**EXERCISE:**
Search the records below for the string "using" and copy each line where it turns up.

**Collected data entries:**
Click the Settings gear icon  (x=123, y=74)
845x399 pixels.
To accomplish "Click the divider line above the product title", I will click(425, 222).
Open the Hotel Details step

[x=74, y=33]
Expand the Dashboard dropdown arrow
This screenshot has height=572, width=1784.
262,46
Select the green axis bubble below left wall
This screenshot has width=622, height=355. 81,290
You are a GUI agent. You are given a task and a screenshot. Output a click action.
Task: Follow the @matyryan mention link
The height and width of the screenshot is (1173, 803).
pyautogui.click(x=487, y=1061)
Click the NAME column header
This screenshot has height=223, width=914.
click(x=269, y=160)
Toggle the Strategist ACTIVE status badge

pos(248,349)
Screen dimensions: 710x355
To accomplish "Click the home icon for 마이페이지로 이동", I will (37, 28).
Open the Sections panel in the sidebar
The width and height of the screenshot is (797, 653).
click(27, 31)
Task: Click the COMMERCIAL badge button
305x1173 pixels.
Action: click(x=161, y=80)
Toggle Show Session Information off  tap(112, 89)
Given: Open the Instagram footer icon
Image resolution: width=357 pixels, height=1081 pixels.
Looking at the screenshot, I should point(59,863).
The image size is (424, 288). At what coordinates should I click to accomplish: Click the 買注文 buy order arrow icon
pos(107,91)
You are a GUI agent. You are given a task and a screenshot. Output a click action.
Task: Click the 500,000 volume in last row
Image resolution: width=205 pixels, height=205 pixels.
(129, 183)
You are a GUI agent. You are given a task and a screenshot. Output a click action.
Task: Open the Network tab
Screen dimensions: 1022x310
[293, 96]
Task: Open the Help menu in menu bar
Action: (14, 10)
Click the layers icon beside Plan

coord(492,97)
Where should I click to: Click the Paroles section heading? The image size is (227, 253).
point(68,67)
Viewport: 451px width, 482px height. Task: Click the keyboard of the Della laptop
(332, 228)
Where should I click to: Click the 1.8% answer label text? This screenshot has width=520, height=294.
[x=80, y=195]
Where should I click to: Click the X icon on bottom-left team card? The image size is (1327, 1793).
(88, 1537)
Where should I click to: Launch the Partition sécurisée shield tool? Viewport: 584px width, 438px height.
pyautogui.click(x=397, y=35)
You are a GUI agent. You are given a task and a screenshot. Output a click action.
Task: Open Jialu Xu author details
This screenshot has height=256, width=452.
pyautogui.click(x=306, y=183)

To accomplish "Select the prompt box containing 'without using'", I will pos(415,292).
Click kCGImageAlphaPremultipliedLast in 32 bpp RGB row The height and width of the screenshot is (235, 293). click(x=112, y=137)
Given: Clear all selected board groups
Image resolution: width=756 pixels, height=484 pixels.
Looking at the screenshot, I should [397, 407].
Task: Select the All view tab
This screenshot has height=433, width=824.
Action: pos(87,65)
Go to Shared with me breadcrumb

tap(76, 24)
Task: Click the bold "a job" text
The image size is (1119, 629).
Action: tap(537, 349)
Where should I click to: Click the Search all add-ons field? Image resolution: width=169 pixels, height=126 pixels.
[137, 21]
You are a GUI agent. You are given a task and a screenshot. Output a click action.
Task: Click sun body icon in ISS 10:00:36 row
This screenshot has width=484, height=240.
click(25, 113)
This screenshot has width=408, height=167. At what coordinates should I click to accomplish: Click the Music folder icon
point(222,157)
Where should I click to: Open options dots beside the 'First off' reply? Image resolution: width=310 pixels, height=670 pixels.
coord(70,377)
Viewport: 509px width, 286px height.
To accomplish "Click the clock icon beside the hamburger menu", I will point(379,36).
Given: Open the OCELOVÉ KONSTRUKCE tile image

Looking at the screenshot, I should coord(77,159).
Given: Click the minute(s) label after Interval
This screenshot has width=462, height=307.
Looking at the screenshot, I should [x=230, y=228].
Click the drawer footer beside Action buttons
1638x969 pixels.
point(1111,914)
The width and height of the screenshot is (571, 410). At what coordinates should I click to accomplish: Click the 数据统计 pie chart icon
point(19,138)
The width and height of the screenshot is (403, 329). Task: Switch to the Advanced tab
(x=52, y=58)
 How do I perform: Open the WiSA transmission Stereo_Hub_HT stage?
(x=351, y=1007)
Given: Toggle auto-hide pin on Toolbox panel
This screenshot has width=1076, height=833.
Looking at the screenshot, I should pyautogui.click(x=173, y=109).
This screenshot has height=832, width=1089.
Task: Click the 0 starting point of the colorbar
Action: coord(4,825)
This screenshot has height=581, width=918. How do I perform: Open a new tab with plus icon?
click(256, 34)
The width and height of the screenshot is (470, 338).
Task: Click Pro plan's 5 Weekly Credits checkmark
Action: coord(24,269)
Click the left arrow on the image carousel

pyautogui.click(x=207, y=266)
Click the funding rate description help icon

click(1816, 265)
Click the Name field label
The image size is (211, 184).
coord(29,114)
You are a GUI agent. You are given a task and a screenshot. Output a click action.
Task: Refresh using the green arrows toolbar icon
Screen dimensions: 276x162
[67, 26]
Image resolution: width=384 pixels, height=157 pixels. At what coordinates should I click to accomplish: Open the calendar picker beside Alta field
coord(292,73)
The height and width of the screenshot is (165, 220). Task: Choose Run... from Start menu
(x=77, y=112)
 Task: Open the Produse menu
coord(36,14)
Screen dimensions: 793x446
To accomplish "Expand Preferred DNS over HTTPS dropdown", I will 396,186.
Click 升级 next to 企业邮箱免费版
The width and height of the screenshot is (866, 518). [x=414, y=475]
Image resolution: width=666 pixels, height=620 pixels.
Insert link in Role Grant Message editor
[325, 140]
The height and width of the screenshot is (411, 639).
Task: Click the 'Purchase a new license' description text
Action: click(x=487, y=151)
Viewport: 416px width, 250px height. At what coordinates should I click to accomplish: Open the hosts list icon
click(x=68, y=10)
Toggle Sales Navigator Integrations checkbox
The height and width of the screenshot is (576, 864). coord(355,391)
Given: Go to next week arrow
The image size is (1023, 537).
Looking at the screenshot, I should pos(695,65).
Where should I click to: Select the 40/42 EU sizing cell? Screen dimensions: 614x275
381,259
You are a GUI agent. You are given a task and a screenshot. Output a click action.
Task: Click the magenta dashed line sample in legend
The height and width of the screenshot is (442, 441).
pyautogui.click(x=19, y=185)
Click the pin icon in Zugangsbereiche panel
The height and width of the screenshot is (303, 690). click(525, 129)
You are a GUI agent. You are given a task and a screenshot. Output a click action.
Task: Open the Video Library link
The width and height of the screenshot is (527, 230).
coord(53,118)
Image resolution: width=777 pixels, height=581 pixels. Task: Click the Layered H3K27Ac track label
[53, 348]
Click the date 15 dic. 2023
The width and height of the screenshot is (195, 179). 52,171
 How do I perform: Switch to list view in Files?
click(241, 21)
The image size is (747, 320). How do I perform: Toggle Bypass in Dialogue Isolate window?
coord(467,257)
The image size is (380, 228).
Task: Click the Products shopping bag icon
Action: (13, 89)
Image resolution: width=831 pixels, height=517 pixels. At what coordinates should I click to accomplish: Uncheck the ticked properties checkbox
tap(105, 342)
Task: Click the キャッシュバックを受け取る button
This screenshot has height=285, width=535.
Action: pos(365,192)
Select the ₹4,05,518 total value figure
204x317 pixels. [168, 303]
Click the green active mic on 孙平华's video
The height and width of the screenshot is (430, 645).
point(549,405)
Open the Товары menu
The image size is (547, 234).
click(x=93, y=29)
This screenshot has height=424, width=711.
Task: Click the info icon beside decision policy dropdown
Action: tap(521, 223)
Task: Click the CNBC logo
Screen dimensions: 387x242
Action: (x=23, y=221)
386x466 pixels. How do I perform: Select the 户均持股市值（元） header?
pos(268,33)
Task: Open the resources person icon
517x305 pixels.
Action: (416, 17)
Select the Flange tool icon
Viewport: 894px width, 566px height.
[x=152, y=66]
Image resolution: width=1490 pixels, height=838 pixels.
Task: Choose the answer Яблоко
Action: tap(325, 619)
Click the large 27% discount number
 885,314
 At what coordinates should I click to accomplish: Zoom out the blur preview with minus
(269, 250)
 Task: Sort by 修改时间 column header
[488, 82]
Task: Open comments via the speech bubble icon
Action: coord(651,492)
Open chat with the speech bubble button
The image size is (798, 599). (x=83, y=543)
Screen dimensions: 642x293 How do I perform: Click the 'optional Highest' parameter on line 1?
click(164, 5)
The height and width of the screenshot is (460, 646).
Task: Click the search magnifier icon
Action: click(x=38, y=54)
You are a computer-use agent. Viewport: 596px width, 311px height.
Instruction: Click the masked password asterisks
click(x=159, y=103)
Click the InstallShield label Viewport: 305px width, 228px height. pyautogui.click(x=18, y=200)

**TASK RESPONSE:**
To accomplish "Select the prompt box containing 'without using'", I will pos(415,292).
Task: Refresh using the green arrows toolbar icon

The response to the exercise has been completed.